Every line below that holds the string "computer" should be copied out.

DATA FOR REVIEW section start

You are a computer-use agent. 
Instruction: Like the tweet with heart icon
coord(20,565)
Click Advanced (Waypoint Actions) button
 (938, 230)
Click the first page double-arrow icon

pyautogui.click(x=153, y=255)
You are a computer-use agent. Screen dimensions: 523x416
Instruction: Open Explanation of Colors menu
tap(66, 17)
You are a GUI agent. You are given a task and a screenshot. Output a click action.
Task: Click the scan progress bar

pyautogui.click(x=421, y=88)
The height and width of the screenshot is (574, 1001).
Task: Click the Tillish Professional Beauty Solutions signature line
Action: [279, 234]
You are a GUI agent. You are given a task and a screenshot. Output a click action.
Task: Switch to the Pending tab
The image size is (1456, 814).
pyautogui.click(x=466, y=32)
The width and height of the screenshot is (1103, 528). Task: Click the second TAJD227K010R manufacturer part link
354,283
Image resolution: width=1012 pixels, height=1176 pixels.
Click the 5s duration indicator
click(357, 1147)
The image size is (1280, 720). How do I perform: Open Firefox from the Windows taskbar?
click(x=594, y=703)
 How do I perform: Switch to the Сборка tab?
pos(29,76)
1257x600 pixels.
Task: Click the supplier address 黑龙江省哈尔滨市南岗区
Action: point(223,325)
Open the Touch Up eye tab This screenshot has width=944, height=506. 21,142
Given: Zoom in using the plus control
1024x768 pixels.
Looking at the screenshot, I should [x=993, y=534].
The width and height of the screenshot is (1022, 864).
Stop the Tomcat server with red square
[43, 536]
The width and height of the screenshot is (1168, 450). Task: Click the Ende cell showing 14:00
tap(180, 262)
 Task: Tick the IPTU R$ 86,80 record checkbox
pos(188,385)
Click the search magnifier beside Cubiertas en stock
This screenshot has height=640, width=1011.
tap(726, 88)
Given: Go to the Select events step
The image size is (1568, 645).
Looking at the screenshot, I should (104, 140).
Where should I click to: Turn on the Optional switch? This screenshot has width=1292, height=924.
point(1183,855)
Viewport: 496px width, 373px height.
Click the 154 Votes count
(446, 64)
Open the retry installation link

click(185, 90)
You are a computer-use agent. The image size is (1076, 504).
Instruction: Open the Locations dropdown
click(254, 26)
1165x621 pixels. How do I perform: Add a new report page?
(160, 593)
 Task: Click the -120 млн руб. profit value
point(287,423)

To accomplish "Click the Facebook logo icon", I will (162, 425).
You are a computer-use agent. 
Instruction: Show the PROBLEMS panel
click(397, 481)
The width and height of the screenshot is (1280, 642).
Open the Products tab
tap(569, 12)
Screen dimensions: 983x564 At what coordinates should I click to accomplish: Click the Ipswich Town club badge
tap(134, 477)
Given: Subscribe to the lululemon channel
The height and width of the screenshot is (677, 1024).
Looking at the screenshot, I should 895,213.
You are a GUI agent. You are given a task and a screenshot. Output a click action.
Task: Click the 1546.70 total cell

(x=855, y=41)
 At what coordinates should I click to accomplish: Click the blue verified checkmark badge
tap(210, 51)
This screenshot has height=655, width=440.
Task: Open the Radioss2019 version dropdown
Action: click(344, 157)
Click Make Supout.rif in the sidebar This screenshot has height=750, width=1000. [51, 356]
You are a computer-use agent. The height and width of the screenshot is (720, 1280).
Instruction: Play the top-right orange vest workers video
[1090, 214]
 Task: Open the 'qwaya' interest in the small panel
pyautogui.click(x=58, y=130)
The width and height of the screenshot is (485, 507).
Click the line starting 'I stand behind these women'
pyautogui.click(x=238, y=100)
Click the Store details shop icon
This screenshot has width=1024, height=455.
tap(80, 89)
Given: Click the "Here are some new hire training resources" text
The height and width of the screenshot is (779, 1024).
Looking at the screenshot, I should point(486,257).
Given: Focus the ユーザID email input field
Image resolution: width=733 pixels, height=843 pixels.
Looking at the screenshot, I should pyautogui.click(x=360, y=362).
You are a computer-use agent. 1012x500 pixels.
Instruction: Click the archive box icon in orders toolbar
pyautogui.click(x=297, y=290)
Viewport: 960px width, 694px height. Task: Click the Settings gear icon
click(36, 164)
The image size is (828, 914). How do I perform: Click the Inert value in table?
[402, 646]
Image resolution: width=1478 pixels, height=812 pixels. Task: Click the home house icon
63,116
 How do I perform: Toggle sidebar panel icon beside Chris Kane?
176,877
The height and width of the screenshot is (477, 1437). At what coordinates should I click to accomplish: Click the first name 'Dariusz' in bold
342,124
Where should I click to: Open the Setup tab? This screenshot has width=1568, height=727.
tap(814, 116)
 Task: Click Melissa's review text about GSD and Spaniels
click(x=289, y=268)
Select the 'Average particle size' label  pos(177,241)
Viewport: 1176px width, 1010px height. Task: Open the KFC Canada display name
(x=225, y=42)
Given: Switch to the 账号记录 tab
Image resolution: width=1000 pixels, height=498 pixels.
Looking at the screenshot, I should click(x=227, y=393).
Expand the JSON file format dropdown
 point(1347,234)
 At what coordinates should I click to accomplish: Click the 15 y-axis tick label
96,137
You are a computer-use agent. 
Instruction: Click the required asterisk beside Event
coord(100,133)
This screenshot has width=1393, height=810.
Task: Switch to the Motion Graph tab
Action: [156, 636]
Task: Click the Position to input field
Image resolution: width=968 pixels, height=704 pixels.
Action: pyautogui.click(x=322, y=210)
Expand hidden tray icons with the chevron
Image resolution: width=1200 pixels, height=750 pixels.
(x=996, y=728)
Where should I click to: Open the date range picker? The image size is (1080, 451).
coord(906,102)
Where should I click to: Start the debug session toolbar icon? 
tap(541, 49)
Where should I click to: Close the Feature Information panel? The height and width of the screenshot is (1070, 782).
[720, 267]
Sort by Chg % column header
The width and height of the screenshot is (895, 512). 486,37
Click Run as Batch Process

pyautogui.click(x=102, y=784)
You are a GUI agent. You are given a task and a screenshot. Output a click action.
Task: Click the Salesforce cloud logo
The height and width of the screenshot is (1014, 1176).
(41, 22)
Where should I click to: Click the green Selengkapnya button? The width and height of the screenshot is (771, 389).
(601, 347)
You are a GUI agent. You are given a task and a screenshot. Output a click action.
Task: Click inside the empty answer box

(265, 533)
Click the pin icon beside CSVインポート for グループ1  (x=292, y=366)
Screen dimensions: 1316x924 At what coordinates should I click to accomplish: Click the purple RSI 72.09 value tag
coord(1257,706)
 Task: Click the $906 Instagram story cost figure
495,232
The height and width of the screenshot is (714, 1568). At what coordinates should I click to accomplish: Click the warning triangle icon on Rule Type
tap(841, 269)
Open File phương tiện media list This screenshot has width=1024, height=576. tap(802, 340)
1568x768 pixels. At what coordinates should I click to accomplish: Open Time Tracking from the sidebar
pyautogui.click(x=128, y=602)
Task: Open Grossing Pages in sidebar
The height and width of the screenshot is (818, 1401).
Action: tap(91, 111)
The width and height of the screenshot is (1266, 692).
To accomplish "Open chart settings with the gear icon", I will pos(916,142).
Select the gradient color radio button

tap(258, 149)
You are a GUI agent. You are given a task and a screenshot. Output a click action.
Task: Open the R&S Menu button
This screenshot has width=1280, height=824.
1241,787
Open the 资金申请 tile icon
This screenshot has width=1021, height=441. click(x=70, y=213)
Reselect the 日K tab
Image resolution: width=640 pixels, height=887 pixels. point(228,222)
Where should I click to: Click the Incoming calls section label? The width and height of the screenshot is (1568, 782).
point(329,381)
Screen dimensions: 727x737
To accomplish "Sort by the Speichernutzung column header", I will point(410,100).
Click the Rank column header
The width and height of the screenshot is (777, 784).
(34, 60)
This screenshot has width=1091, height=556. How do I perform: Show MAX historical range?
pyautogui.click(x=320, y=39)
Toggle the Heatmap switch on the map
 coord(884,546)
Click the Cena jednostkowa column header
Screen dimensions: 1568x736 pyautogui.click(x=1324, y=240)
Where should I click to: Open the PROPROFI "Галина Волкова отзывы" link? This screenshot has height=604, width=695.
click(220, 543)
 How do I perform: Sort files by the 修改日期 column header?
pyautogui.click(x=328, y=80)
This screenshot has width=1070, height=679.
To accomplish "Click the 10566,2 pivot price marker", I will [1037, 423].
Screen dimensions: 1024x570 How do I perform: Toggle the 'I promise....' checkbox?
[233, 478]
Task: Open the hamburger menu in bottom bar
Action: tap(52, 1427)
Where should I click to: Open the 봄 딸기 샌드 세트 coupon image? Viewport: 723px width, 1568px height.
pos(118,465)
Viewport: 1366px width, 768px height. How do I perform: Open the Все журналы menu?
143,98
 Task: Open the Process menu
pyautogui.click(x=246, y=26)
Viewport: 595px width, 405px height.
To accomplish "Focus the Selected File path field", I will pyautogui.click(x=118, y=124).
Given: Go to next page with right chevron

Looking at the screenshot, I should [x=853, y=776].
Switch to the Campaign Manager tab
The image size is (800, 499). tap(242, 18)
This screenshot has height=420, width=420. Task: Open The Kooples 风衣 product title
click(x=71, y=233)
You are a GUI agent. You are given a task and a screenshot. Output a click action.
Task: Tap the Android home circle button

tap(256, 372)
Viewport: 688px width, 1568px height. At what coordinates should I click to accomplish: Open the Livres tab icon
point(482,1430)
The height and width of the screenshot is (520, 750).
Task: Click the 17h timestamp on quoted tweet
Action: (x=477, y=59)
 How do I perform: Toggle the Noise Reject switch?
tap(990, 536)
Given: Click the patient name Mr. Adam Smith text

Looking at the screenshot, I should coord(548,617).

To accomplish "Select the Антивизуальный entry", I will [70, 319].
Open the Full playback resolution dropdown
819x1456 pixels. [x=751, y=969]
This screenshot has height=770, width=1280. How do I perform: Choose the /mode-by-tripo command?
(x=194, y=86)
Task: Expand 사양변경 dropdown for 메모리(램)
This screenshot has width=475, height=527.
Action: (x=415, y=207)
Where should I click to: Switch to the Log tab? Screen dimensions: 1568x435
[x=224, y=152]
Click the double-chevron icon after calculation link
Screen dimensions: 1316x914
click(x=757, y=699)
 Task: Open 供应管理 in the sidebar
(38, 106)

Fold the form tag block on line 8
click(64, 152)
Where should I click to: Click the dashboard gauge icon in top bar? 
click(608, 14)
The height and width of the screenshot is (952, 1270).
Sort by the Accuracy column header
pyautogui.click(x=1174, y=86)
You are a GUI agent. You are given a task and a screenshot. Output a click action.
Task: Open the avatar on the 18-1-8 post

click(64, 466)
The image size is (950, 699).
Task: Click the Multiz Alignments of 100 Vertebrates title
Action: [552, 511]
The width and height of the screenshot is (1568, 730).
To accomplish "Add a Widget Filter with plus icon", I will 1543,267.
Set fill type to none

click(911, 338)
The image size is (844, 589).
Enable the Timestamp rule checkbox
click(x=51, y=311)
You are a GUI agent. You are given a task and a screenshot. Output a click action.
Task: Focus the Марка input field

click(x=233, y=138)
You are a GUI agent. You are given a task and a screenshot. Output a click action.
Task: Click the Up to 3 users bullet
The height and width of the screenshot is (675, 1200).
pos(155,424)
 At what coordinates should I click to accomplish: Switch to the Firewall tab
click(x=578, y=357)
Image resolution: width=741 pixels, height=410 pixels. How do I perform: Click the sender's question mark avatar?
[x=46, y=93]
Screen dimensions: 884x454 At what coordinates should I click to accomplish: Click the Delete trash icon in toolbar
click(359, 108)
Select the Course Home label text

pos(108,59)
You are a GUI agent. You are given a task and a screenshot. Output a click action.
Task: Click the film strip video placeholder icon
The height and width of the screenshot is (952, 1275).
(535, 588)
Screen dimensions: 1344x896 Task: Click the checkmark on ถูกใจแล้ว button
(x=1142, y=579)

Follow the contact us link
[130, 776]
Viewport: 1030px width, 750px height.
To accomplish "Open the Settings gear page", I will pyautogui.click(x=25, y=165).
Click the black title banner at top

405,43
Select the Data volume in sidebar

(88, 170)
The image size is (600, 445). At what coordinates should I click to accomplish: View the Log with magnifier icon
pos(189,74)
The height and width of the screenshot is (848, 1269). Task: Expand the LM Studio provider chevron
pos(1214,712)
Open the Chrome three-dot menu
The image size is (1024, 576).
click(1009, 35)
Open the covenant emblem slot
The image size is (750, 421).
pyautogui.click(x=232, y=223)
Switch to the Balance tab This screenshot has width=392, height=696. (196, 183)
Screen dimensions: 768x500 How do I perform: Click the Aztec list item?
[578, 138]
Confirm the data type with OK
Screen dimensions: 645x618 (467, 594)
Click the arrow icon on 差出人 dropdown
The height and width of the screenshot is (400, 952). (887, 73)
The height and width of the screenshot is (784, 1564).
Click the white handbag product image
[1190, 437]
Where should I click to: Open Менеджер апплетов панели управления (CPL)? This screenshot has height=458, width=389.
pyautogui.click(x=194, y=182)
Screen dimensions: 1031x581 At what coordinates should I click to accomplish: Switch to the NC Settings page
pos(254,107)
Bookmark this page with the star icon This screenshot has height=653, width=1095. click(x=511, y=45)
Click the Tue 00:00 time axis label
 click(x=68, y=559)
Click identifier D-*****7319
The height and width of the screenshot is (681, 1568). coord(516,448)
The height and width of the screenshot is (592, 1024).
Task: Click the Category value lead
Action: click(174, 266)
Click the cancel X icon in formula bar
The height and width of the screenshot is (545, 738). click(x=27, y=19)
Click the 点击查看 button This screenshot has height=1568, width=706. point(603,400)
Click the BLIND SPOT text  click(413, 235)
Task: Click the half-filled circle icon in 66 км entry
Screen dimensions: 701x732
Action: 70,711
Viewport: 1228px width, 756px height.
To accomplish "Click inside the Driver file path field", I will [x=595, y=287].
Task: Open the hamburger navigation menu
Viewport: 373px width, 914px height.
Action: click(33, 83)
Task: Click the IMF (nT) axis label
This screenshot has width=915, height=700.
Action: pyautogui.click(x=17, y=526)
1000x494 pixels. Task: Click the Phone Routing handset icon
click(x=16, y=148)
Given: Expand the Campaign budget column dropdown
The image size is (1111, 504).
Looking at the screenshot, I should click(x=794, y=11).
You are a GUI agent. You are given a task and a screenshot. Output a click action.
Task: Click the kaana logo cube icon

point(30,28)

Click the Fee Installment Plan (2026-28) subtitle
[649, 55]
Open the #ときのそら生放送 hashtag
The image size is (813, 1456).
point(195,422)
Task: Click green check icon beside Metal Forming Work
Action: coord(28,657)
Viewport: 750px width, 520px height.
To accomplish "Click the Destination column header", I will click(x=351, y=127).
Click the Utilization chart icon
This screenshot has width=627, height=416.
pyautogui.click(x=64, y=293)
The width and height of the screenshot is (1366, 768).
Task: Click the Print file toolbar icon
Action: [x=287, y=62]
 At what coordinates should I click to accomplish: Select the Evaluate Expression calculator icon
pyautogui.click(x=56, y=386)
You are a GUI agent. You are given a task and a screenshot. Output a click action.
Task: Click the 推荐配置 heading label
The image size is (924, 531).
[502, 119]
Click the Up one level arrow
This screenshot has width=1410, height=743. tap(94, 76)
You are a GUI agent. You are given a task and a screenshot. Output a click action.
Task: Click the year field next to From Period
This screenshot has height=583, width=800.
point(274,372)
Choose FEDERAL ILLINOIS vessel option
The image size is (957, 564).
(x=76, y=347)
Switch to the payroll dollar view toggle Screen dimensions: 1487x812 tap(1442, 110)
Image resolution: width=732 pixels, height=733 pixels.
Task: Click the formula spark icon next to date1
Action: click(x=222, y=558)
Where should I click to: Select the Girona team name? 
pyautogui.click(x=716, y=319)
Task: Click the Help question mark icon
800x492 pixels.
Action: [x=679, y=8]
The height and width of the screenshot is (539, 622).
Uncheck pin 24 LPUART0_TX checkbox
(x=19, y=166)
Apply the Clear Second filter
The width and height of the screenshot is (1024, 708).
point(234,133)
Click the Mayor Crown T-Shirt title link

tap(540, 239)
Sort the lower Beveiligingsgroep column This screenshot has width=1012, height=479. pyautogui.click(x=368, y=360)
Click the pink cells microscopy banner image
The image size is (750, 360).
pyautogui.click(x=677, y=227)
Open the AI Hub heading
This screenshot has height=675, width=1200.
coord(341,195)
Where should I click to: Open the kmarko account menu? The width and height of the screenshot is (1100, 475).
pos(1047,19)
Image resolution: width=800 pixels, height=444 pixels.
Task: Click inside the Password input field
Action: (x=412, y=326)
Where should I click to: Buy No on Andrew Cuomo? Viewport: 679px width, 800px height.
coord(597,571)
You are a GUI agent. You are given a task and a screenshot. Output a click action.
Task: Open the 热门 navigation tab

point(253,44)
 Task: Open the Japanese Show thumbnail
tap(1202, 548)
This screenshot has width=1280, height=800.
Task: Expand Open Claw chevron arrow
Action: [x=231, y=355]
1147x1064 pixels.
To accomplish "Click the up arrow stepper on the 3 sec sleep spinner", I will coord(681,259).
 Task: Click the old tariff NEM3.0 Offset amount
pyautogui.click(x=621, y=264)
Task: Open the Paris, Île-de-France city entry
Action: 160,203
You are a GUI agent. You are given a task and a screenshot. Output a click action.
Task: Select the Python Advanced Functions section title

DATA FOR REVIEW section end

• **SOLUTION TO THIS EXERCISE**:
You are a computer-use agent. 
You are a computer-use agent. Screen dimensions: 523x416
You are a computer-use agent. The image size is (1076, 504).
You are a computer-use agent. 
You are a computer-use agent. The height and width of the screenshot is (720, 1280).
You are a computer-use agent. 1012x500 pixels.
You are a computer-use agent. 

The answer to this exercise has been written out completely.